Łazęcka Małgorzata, Mielniczuk Jan
Institute of Computer Science, Polish Academy of Sciences, Jana Kazimierza 5, 01-248 Warsaw, Poland.
Faculty of Mathematics and Information Science, Warsaw University of Technology, Koszykowa 75, 00-662 Warsaw, Poland.
Entropy (Basel). 2020 Aug 31;22(9):974. doi: 10.3390/e22090974.

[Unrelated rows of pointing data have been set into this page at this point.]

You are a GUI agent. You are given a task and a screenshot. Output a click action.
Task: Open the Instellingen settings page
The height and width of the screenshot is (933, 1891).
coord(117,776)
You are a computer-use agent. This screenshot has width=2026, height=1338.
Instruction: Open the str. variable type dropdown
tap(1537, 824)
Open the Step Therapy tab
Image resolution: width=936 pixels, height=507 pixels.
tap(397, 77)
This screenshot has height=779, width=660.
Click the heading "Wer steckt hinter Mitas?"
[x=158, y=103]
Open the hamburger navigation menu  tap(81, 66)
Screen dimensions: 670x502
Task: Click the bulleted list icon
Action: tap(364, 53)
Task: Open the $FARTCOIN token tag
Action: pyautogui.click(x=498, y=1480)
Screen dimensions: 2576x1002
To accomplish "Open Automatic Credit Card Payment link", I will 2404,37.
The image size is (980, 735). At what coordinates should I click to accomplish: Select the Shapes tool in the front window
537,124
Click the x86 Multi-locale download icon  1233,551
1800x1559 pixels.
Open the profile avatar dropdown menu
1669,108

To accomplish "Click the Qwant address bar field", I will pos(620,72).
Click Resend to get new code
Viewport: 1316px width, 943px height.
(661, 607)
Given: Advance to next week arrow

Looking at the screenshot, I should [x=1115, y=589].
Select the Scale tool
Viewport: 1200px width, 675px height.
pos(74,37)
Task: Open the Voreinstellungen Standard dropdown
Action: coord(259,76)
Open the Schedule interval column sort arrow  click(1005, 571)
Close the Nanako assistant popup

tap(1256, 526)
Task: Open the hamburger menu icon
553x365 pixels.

We consider a nonparametric Generative Tree Model and discuss a problem of selecting active predictors for the response in such scenario. We investigated two popular information-based selection criteria: Conditional Infomax Feature Extraction (CIFE) and Joint Mutual information (JMI), which are both derived as approximations of Conditional Mutual Information (CMI) criterion. We show that both criteria CIFE and JMI may exhibit different behavior from CMI, resulting in different orders in which predictors are chosen in variable selection process. Explicit formulae for CMI and its two approximations in the generative tree model are obtained. As a byproduct, we establish expressions for an entropy of a multivariate gaussian mixture and its mutual information with mixing distribution.
我们考虑一种非参数生成树模型,并讨论在这种情况下为响应选择主动预测变量的问题。我们研究了两种流行的基于信息的选择标准:条件最大信息特征提取(CIFE)和联合互信息(JMI),它们都是作为条件互信息(CMI)标准的近似值推导出来的。我们表明,CIFE和JMI这两个标准可能表现出与CMI不同的行为,导致在变量选择过程中选择预测变量的顺序不同。得到了生成树模型中CMI及其两个近似值的显式公式。作为副产品,我们建立了多元高斯混合的熵及其与混合分布的互信息的表达式。